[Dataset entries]
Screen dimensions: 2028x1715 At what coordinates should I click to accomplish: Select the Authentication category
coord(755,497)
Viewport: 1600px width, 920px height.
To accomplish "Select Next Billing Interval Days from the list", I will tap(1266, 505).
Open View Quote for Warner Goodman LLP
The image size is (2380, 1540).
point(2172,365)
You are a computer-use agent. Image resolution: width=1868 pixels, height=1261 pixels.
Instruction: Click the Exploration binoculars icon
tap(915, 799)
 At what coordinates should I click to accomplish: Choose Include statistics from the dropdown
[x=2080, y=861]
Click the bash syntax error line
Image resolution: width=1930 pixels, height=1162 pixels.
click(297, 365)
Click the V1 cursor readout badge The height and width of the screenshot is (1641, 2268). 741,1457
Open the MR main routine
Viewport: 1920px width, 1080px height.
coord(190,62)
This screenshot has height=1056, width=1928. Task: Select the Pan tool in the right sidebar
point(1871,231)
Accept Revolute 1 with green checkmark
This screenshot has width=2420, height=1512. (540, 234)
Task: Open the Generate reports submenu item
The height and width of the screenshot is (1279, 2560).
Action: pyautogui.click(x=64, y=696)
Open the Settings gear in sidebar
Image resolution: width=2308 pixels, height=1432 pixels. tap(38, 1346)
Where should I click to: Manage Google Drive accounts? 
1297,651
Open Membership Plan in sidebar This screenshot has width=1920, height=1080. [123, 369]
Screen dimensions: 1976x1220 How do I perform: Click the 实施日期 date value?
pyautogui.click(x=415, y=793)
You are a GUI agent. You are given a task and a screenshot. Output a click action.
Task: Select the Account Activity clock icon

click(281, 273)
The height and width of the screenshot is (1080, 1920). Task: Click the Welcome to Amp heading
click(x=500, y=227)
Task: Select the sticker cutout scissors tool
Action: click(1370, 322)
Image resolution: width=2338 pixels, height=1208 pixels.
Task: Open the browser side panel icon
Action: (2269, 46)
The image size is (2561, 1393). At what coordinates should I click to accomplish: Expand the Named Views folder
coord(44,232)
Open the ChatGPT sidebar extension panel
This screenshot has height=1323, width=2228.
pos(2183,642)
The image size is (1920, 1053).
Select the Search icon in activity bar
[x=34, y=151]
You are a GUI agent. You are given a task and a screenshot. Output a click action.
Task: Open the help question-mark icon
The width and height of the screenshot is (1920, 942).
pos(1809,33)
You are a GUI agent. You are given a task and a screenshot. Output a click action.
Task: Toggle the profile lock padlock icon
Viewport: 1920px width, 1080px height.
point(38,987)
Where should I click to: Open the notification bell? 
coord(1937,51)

REQUIRED WORK
Each record above is to be restated word for word.

REPLY TO THE TASK
Screen dimensions: 2028x1715 At what coordinates should I click to accomplish: Select the Authentication category
coord(755,497)
Viewport: 1600px width, 920px height.
To accomplish "Select Next Billing Interval Days from the list", I will tap(1266, 505).
Open View Quote for Warner Goodman LLP
The image size is (2380, 1540).
point(2172,365)
You are a computer-use agent. Image resolution: width=1868 pixels, height=1261 pixels.
Instruction: Click the Exploration binoculars icon
tap(915, 799)
 At what coordinates should I click to accomplish: Choose Include statistics from the dropdown
[x=2080, y=861]
Click the bash syntax error line
Image resolution: width=1930 pixels, height=1162 pixels.
click(297, 365)
Click the V1 cursor readout badge The height and width of the screenshot is (1641, 2268). 741,1457
Open the MR main routine
Viewport: 1920px width, 1080px height.
coord(190,62)
This screenshot has height=1056, width=1928. Task: Select the Pan tool in the right sidebar
point(1871,231)
Accept Revolute 1 with green checkmark
This screenshot has width=2420, height=1512. (540, 234)
Task: Open the Generate reports submenu item
The height and width of the screenshot is (1279, 2560).
Action: pyautogui.click(x=64, y=696)
Open the Settings gear in sidebar
Image resolution: width=2308 pixels, height=1432 pixels. tap(38, 1346)
Where should I click to: Manage Google Drive accounts? 
1297,651
Open Membership Plan in sidebar This screenshot has width=1920, height=1080. [123, 369]
Screen dimensions: 1976x1220 How do I perform: Click the 实施日期 date value?
pyautogui.click(x=415, y=793)
You are a GUI agent. You are given a task and a screenshot. Output a click action.
Task: Select the Account Activity clock icon

click(281, 273)
The height and width of the screenshot is (1080, 1920). Task: Click the Welcome to Amp heading
click(x=500, y=227)
Task: Select the sticker cutout scissors tool
Action: click(1370, 322)
Image resolution: width=2338 pixels, height=1208 pixels.
Task: Open the browser side panel icon
Action: (2269, 46)
The image size is (2561, 1393). At what coordinates should I click to accomplish: Expand the Named Views folder
coord(44,232)
Open the ChatGPT sidebar extension panel
This screenshot has height=1323, width=2228.
pos(2183,642)
The image size is (1920, 1053).
Select the Search icon in activity bar
[x=34, y=151]
You are a GUI agent. You are given a task and a screenshot. Output a click action.
Task: Open the help question-mark icon
The width and height of the screenshot is (1920, 942).
pos(1809,33)
You are a GUI agent. You are given a task and a screenshot. Output a click action.
Task: Toggle the profile lock padlock icon
Viewport: 1920px width, 1080px height.
point(38,987)
Where should I click to: Open the notification bell? 
coord(1937,51)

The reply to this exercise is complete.